“Sulla questione drammatica dei rifugiati c’è necessità di creare un dibattito che parta dai fatti, a prescindere da quale sia la posizione di chi ascolta”. Così Andrea Menapaci, direttore della Coalizione Italiana Libertà e Diritti Civili (CILD) ha aperto il panel discussion dal titolo “La crisi dei rifugiati: in che modo la televisione può contribuire a comprenderla meglio?”, svoltosi nel pomeriggio di sabato nella Sala dei Notari. Da questa stessa idea, non a caso, nasce Open Migration, la nuova piattaforma informativa che CILD ha lanciato per contribuire con i dati alla comprensione dei fenomeni migratori. “Un’esperienza di storytelling – specifica Menapaci – che viene dalla dialettica tra dati concreti e racconti personali”.
Se è vero che l’esattezza dei dati diffusi è una condizione imprescindibile, è altrettanto vero che i numeri non bastano per comprendere una situazione drammatica come quella dei rifugiati. Per Francesca Paci, giornalista della Stampa, “i dati raccontano solo una parte della verità e, per di più, possono essere imprevedibili”. Non bisogna dimenticare, infatti, che dietro i dati ci sono le persone. Con le loro storie, di sofferenza o di speranza. Ed è questa la sfida più grande a cui è chiamato il mondo dell’informazione: raccontare la crisi dei rifugiati offrendo spunti di comprensione, senza dare adito a inesattezze o pregiudizi.

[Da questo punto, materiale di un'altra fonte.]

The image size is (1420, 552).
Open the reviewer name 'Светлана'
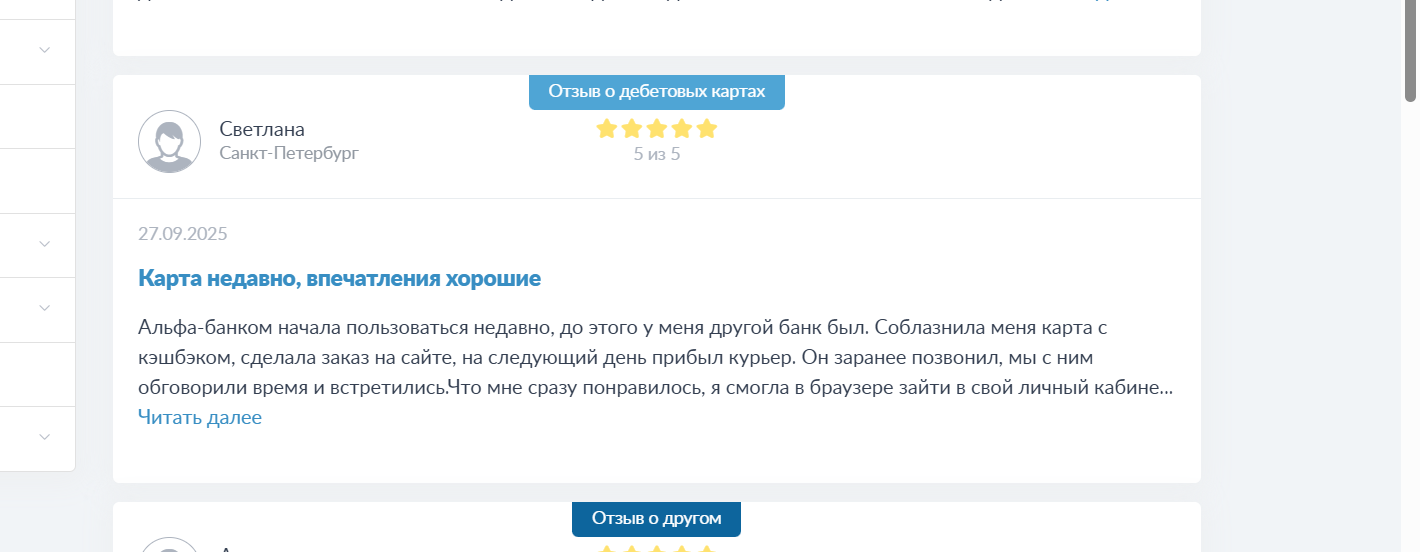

“A Piazza Pulita – racconta Corrado Formigli – abbiamo deciso di rendere centrale questo tema, indagandone le cause con l’intento di contrastare la paura che questa presunta ‘invasione’ sta provocando”. Per noi si tratta di una questione permanente – precisa Formigli – che non deve interessarci solo quando ce la ritroviamo sul pianerottolo di casa perché quello che succede fuori dal nostro territorio ci riguarda ugualmente”.

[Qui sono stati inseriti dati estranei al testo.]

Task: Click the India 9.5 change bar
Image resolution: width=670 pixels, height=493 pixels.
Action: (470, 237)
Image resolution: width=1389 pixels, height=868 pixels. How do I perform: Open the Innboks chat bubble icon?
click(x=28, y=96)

Lo stesso orizzonte internazionale adottato da anni da Al Jazeera English, come racconta Barbara Serra, giornalista e conduttrice di punta dell’emittente. “Per affrontare queste tematiche in maniera completa – ammette Serra – ci vorrebbero davvero tante risorse, ma come giornalisti dobbiamo continuare a seguire cosa succede, andando oltre la demonizzazione del mondo islamico ormai diffusa”.
Ma fino a che punto l’informazione può spingersi nel raccontare le storie dei rifugiati, senza oltrepassare i limiti della deontologia? Per Corrado Formigli “non bisogna fare la scelta indecente dell’allarmismo, anche se porta più audience. Allo stesso tempo è importante raccontare questo tema senza sconti, anche attraverso le immagini”. Inevitabile il riferimento alla foto del piccolo Aylan Kurdi che avrebbe segnato, secondo Formigli, un vero e proprio punto di svolta “cambiando la storia e l’agenda politica europea. Certe immagini, pur nel loro dolore – conclude il conduttore di Piazza Pulita – sono funzionali al nostro lavoro di giornalisti e servono a formare la coscienza di chi guarda”.